For Me Fighting the Impossible Worked True
I am currently fighting the tumour in my brain that might bring me down anytime now or who knows on when it will catch up on me. I maybe in a hopeless situation you would say that no one would trade their dear life with my one even for a million dollar lottery win, ooops, I haven’t win anything yet, ha ha. But I tell you getting my life back out of the impossible for nearly three years now can never be exchanged for any big time time lottery winning ever. Why because life is so precious more than money, you would fight to preserve it longer if possible. But others who succumbed to eternal life, my dear close friends who had the same illness and gone now are blessed with something else, may they rest in peace. God’s thoughts are not our thoughts his ways are not our ways I have already resigned my life in his hands, (Psalm 46:10 “Be still, and know that I am God”) now I am fully rejuvenated so comforting.
Realization that hits me
I do not at all understand the mystery of grace –
only that it meets us where we are
but does not leave us where it found us
(Anne Lamott)
· When tragedy hits hard and steal your days, just breathe, pray, resisting can sap your strength for the fight. Over the years the wonderful grace of God meets you anywhere, everywhere. Whether in New Zealand or back home in the Philippines or elsewhere, where the will of God leads you , the grace of God will keep you. I was never abandoned been through a lot am still standing fine.
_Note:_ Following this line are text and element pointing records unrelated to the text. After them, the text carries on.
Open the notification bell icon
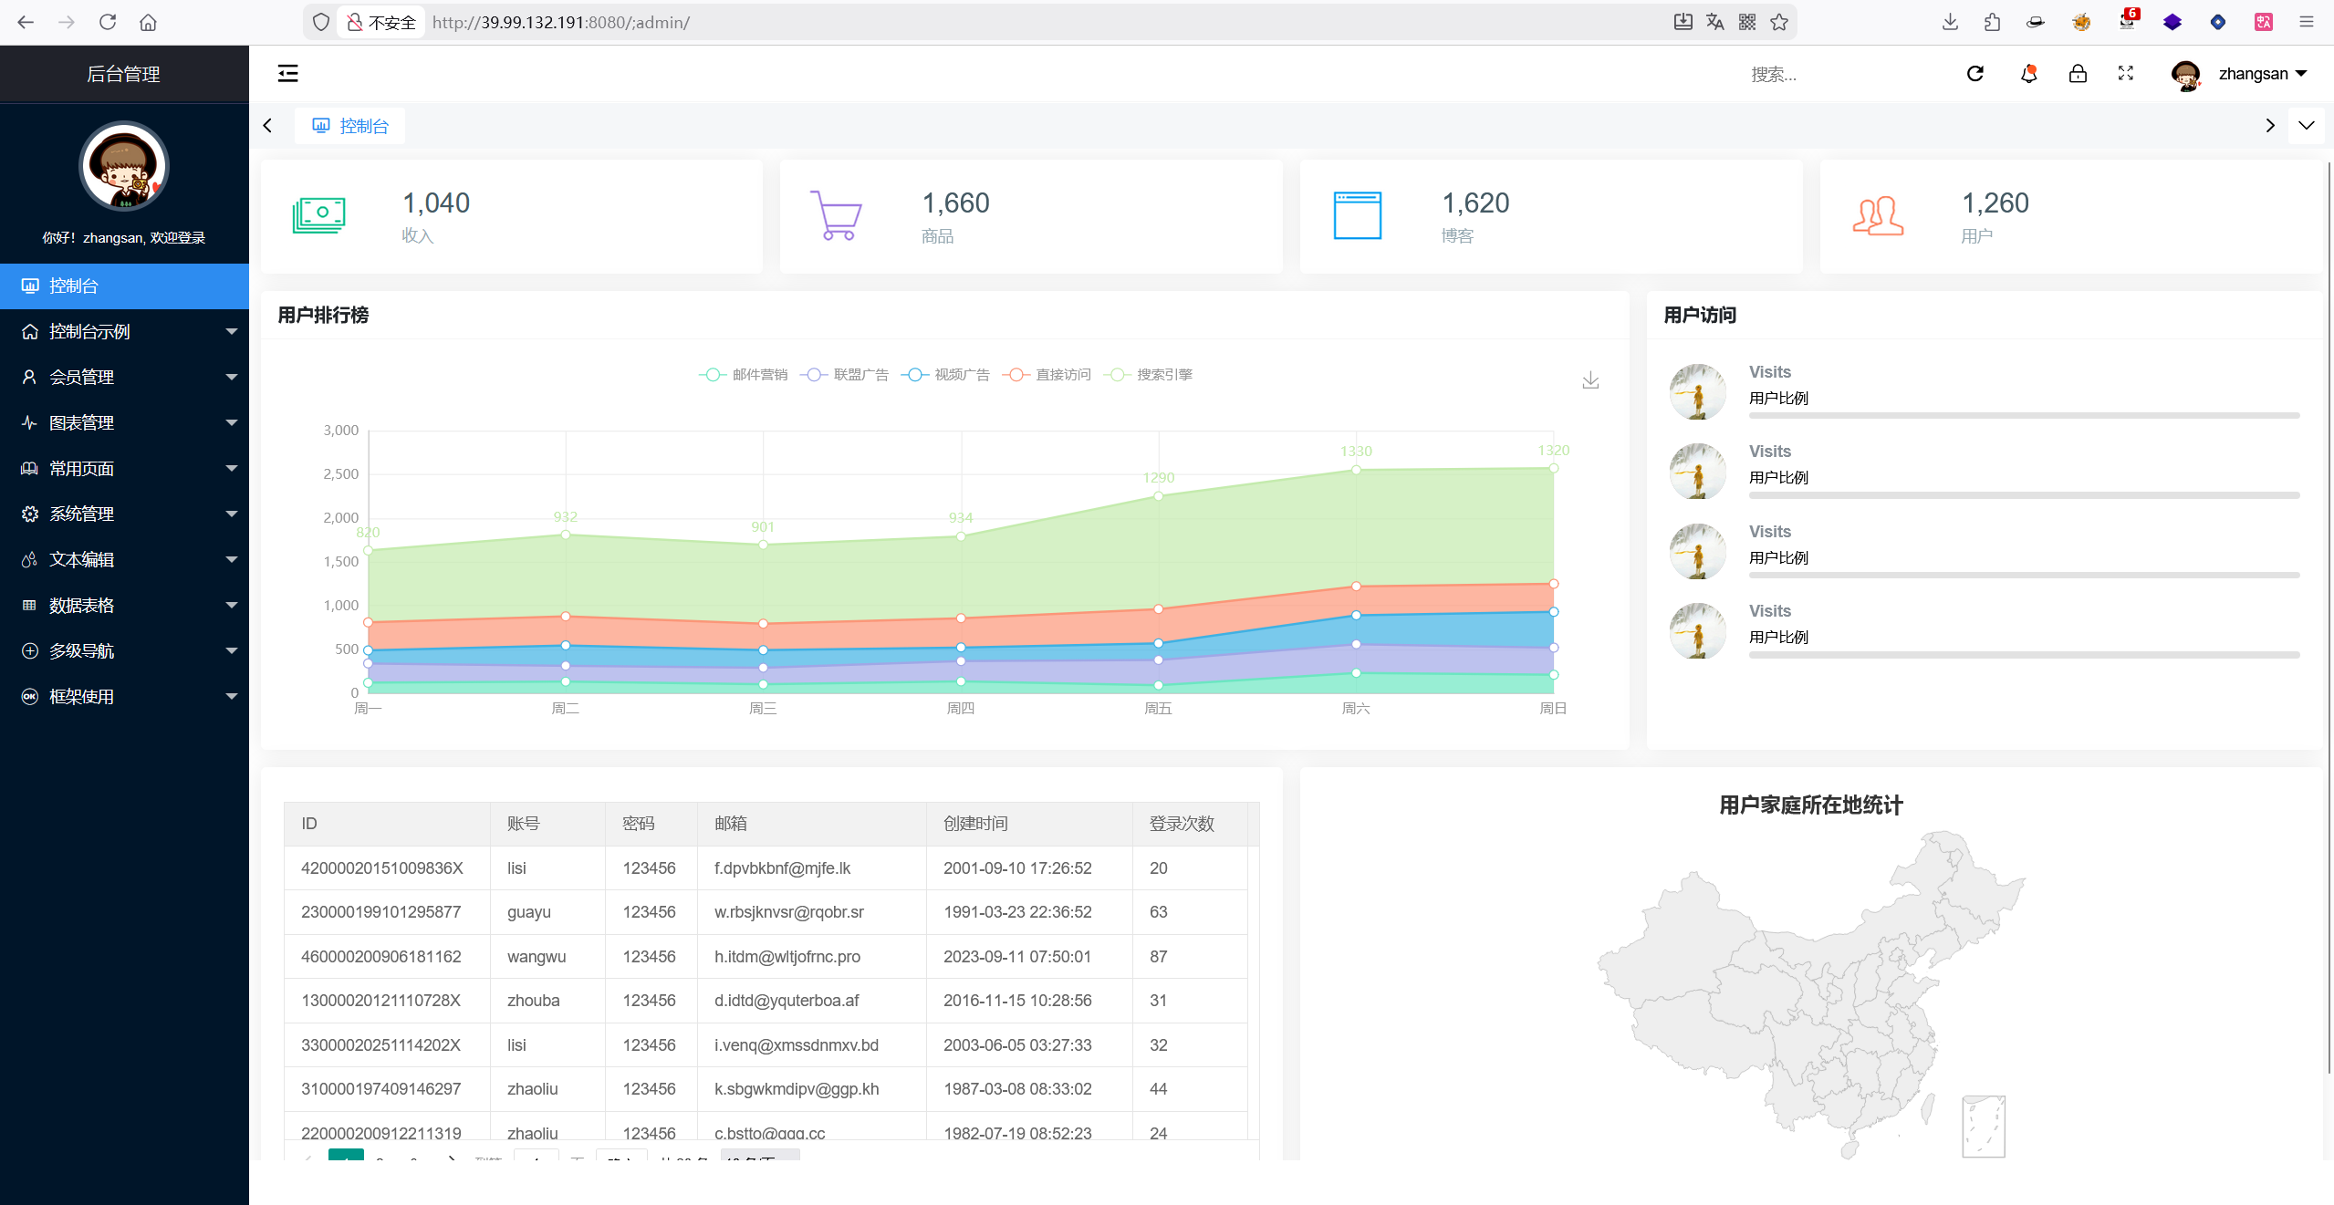pos(2028,74)
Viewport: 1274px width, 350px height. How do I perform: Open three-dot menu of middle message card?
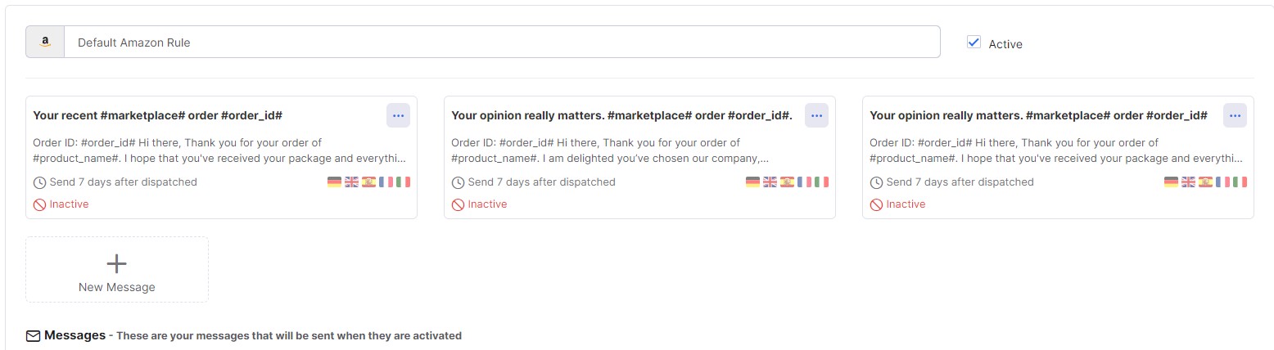coord(816,116)
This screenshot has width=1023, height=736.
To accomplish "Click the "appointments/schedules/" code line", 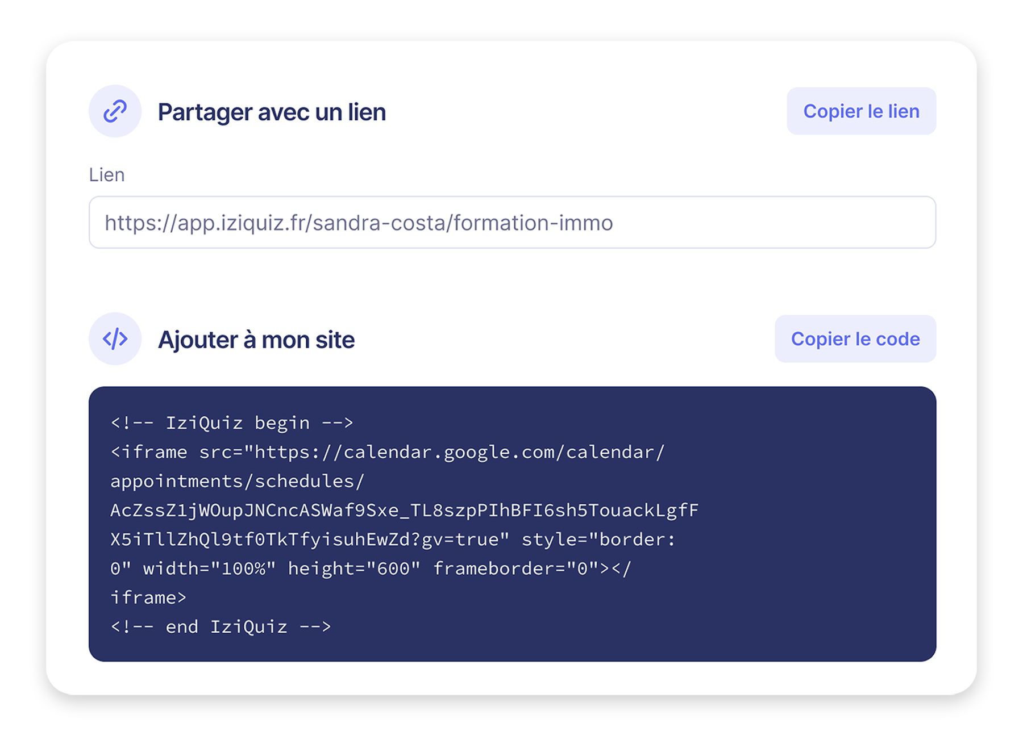I will [237, 482].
· When you hit rock bottom always somebody, something comes along to lift you up, it is God’s providence. Family, friends, church mates, acquaintances brings help tangible and intangible they are priceless. Loving thoughts and prayers that energizes your weary soul.
· When in the brink of death nothing really matters but your relationship with God. Every after consciousness from major big operations, I had three from spinal to brain. You are hooked up with all the breathing gadgets from head to toe, you can’t move, speak, only your eyes are moving. But your brain is fully conscious, if you have weak relationship with God, you will give in to life. With faith that He is by your side no matter what, you feel secured, at ease, no matter how big is the pain you’ll get by. Anyway you can’t do anything, everything is beyond your control, you will just be drifting in and out of consciousness. Then waking up I am so thankful I am still able to see the sunrise out of my room window, feels surreal.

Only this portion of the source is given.